- Born: Pakistan
- Occupations: Director, editor, writer
- Years active: 2000 - present
- Awards: Tehran International Short Film Festival 2005 Hyderabad International Film Festival 2007

= Maheen Zia =

Pakistani film director and film editor

Maheen Zia is a Pakistani film director and film editor.
==Education==

She has a degree in Radio/TV Production from Drake University, Des Moines, Iowa, United States
and teaches at the Department of Visual Studies at the University of Karachi.
==Career==
She has worked as an editor at a production house and made documentaries and
short films on social issues and is one of the founder members and is on the
organizing board of Pakistan's young, international film festival – The KaraFilm Festival (Karachi Film Festival).
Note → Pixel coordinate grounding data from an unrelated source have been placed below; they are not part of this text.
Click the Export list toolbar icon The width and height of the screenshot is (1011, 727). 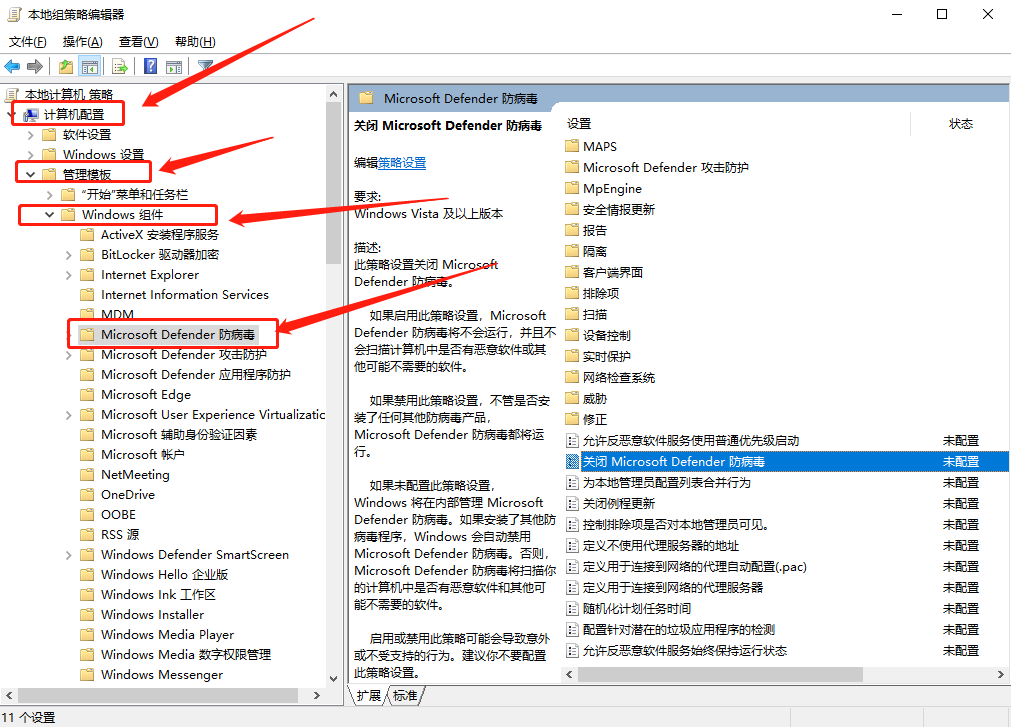click(120, 66)
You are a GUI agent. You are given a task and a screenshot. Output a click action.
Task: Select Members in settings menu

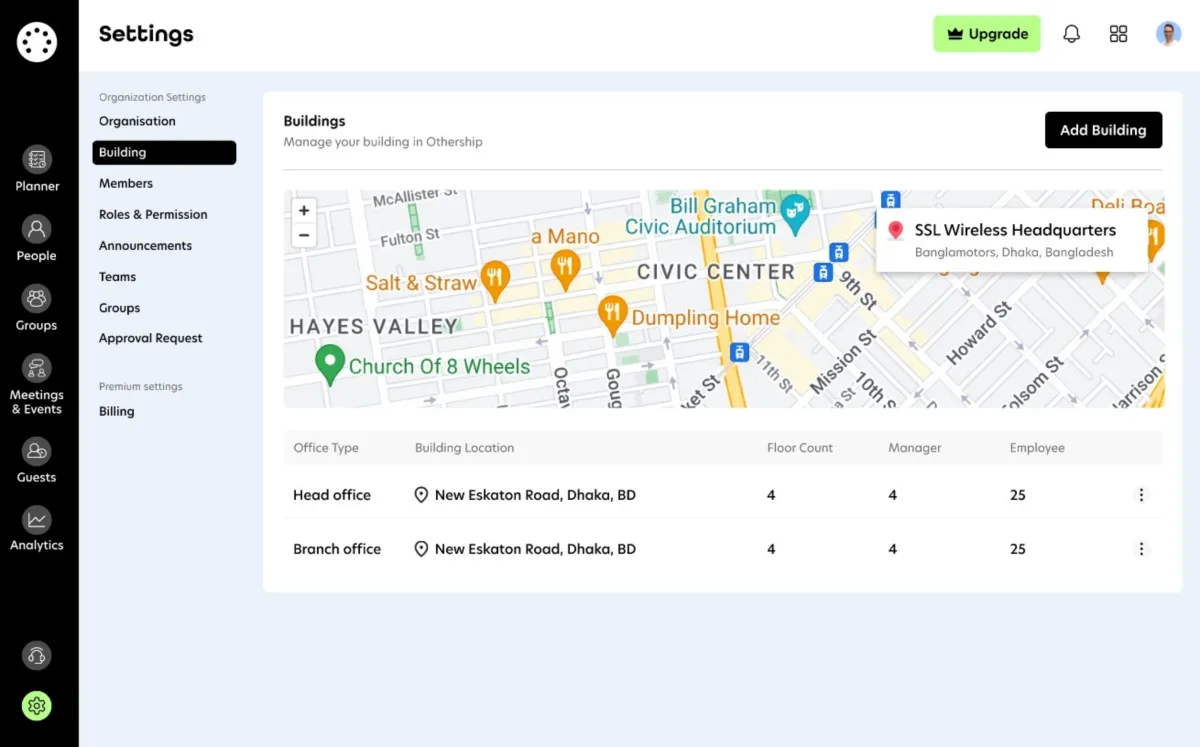click(126, 183)
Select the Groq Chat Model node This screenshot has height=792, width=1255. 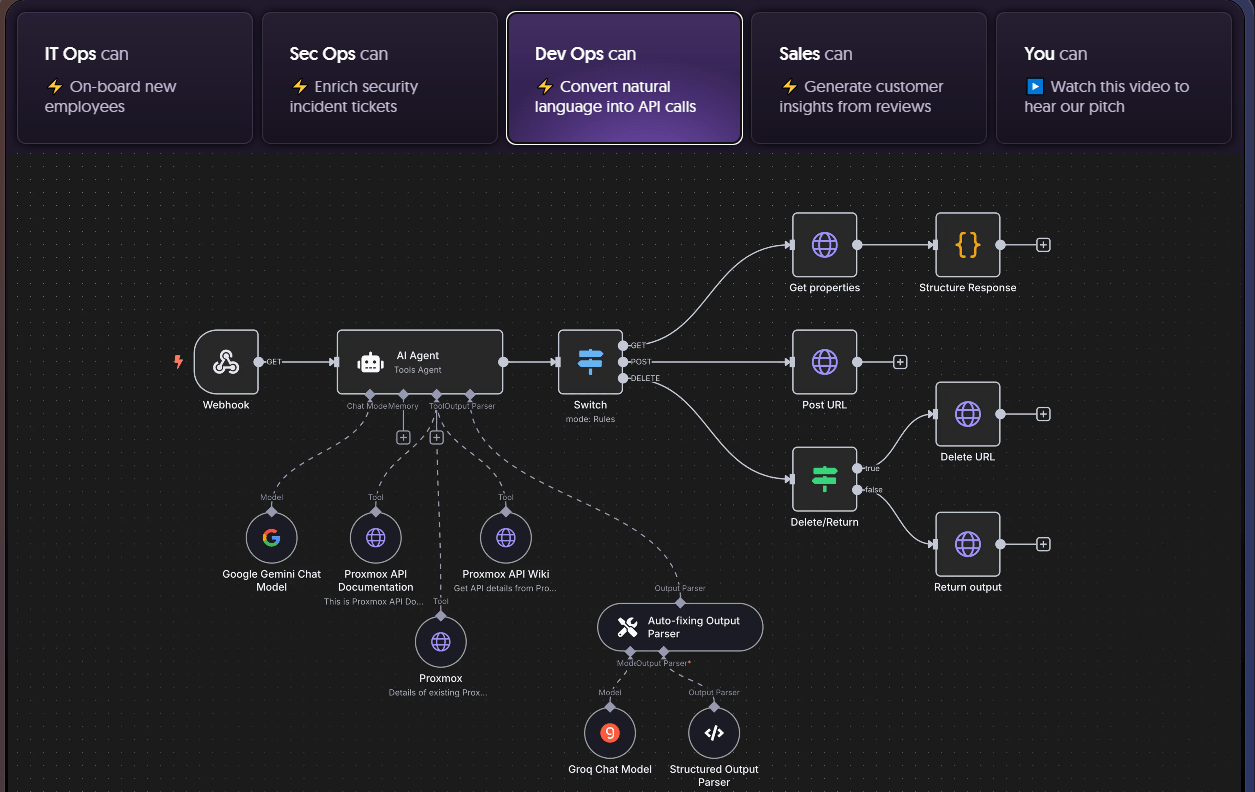tap(609, 733)

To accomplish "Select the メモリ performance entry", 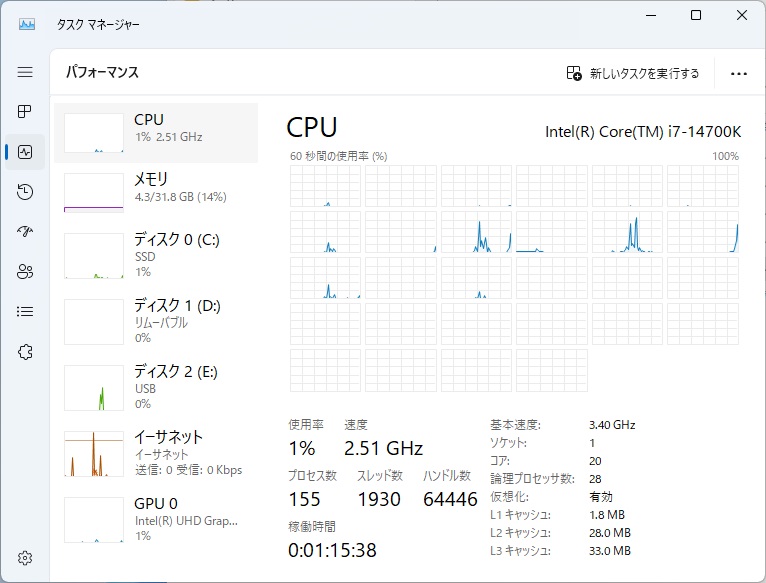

She has served as Jury for International Film Festivals like Tehran International Short Film Festival 2005, Tehran, Iran, November 2005, Tampere Film Festival 2006, Tampere, Finland, March 2006, and Hyderabad International Film Festival 2007, Hyderabad, AP, India. The Berlinale lists her in their talent database. She is also actively involved with PAWS Pakistan Animal Welfare Society

Maheen Zia, is the winner of India EU Film Initiative –
Berlin Today Award 08 for the film 'Match Factor'
Maheen Zia worked as Juror for Afghanistan Competition of 2nd Kabul Documentary & Short
Film Festival and also won the third prize of this festival for her documentary work 'The Women of Lahore' in the international competition section

Maheen Zia won the BERLIN TODAY AWARD 2008 for her short film Match Factor.

==Filmography==
- Match Factor, 2008 short film [Writer, Director]
- Candle In The Dark, 2006 – documentary (Director)
- Gwadar – Between Golden Acres and the Deep Blue Sea, 2006 – documentary (Director)
- A Pakistani Love Story – short film, 2006 (Director)
- Aaj Bazar Mein (In Spirit & Flesh: The Women of Lahore's 'Diamond Market' (which is locally called in Pakistani Urdu language 'Heera Mandi') (Director)
- Eclipse – Short Film, August 2005 [Director, Writer, Editor]
- Building Bridges, 2005 – Documentary, (Director)
- Doctor – short film, 2003 (co-director)
- Multan: City of Living Crafts – documentary, 2003 (Writer, Editor, Director)
- The People vs. Lyari Expressway – documentary, 2002 (Writer, Editor, Director)
- Baba Snooker – short film, 2001 (Director)
- Raat Chali Hai Jhoom Ke – feature film, 2000 (Editor)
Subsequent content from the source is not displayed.